**Extracted entries:**
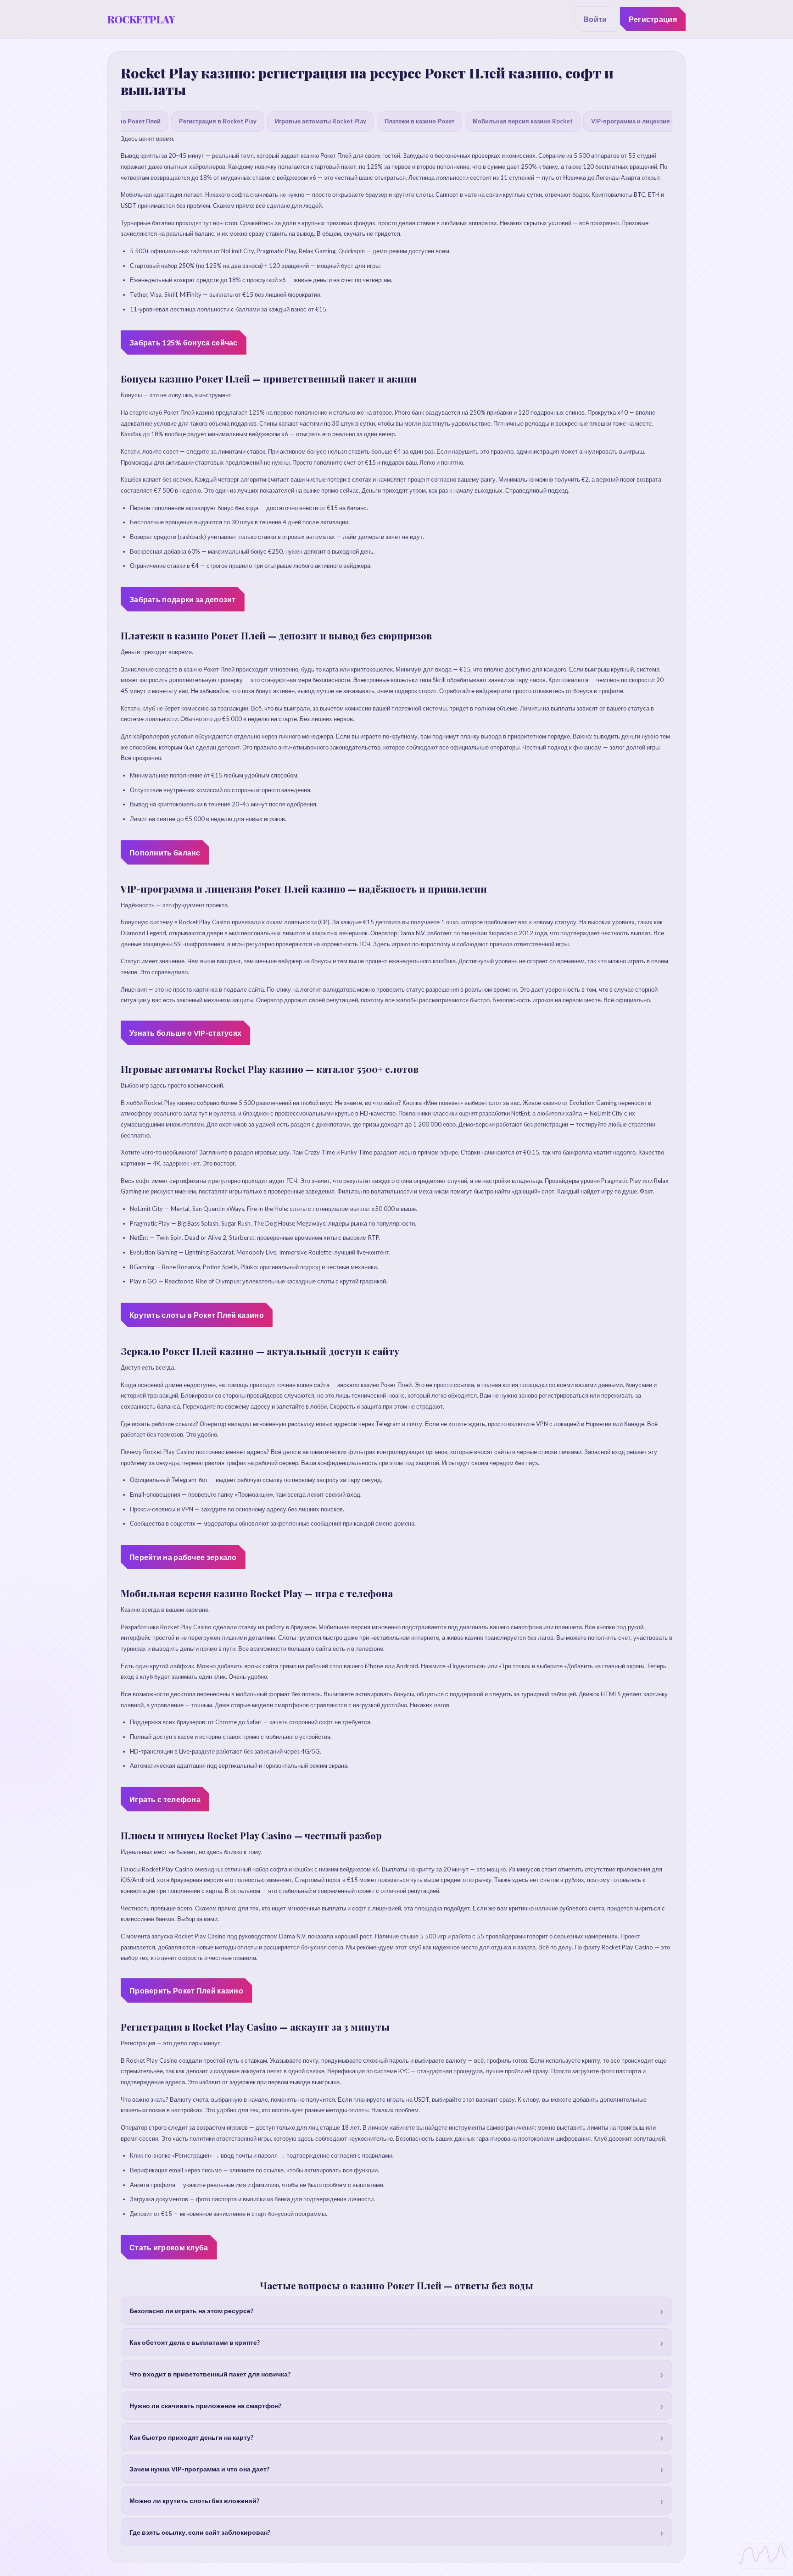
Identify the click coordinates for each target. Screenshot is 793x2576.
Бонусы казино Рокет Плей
--
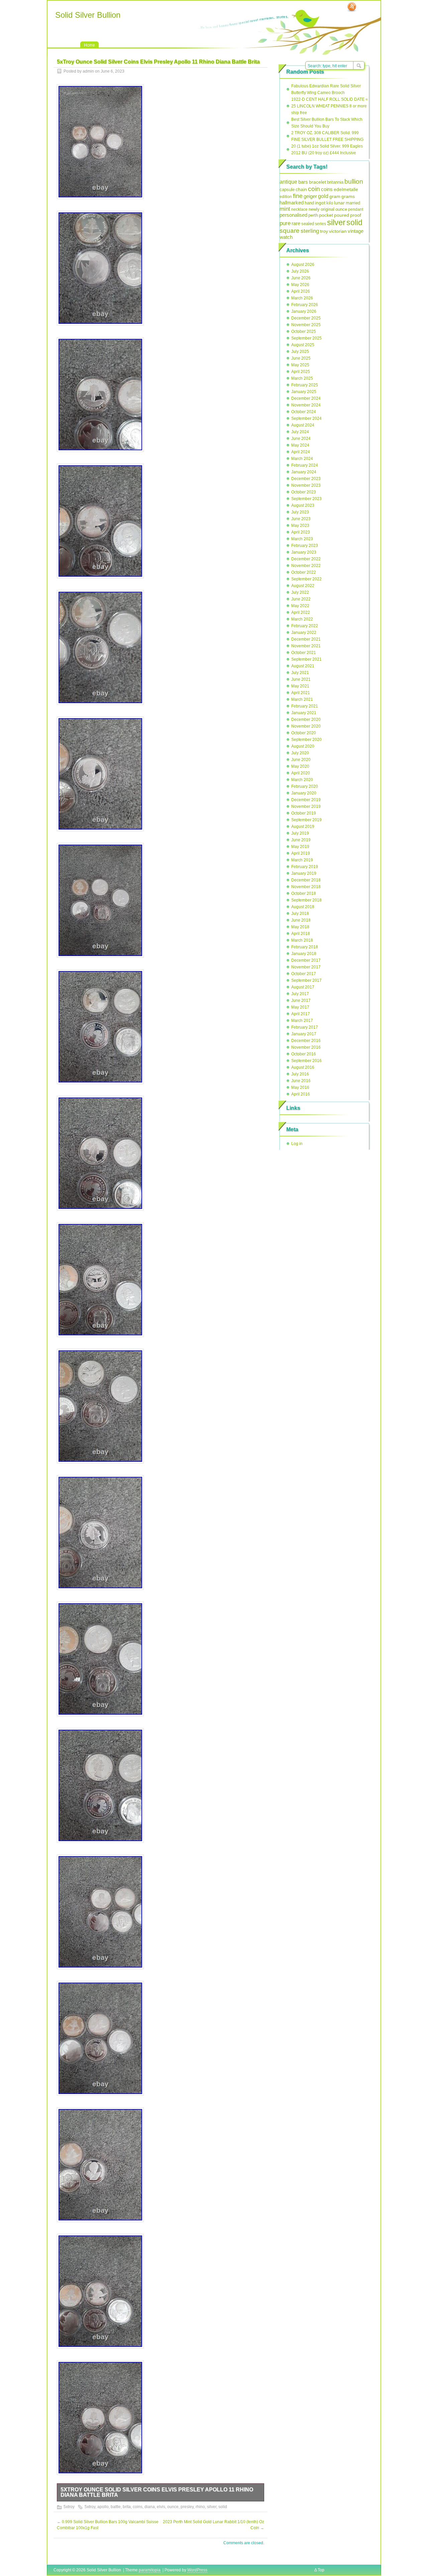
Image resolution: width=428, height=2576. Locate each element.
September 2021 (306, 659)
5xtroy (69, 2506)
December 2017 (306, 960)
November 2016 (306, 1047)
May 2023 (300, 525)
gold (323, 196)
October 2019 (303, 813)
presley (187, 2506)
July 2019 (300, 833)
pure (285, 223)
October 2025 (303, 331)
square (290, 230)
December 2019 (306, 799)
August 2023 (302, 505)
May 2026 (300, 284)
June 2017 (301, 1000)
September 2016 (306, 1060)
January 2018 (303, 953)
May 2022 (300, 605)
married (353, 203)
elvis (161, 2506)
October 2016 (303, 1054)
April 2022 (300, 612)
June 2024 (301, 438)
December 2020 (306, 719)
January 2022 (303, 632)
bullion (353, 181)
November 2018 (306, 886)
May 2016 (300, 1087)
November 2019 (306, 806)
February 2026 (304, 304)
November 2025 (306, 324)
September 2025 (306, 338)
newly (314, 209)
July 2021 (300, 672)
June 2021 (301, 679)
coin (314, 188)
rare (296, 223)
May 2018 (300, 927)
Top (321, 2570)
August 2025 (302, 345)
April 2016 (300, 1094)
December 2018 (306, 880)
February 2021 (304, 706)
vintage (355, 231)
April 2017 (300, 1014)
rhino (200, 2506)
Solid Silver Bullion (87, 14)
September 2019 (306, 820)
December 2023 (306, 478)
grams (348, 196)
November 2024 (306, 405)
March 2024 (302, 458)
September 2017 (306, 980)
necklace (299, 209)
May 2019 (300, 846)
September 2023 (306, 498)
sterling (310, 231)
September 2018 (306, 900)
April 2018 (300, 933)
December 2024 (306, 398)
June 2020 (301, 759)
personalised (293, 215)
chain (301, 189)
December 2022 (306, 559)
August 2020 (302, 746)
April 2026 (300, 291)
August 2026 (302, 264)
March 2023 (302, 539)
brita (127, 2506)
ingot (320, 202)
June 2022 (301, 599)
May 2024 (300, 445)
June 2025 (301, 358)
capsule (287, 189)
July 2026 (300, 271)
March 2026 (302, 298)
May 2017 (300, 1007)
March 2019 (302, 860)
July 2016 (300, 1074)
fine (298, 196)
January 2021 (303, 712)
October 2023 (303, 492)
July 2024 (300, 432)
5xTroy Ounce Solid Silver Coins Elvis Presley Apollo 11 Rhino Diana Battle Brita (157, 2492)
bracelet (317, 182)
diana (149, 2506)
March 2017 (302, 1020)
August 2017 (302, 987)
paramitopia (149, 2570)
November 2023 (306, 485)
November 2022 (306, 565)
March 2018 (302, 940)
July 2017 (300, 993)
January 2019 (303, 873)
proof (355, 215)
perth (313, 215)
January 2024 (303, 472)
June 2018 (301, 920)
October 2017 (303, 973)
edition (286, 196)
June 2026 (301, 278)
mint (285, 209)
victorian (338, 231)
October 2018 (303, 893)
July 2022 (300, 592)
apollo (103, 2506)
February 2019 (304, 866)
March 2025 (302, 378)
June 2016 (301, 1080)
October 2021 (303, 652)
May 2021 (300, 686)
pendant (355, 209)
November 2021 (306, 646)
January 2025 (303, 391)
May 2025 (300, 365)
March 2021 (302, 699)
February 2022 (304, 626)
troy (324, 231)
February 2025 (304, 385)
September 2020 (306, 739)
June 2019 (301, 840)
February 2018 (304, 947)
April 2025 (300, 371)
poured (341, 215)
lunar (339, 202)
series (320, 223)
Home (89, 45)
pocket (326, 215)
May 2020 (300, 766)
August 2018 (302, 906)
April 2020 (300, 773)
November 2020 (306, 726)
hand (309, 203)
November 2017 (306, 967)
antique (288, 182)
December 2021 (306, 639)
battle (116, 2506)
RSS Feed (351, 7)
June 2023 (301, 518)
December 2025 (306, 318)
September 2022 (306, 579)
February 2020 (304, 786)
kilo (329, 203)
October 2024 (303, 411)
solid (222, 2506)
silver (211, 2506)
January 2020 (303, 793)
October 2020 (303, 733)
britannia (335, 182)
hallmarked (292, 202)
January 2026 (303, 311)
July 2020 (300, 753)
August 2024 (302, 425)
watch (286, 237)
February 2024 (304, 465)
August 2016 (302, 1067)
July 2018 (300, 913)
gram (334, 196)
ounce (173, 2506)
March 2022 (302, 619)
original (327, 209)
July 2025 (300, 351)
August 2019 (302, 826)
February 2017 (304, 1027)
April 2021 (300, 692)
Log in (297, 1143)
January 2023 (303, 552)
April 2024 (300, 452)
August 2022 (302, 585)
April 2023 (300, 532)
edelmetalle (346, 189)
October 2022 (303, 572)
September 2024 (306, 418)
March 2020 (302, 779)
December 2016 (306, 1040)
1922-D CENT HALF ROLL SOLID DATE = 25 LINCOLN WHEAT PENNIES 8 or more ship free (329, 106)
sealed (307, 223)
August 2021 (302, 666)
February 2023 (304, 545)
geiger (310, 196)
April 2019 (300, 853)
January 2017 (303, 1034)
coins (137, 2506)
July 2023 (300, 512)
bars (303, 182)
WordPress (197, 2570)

**The task:**
Find the string "September" in the lines above and count those lines. Give only that count.

**Reply to the exercise:**
10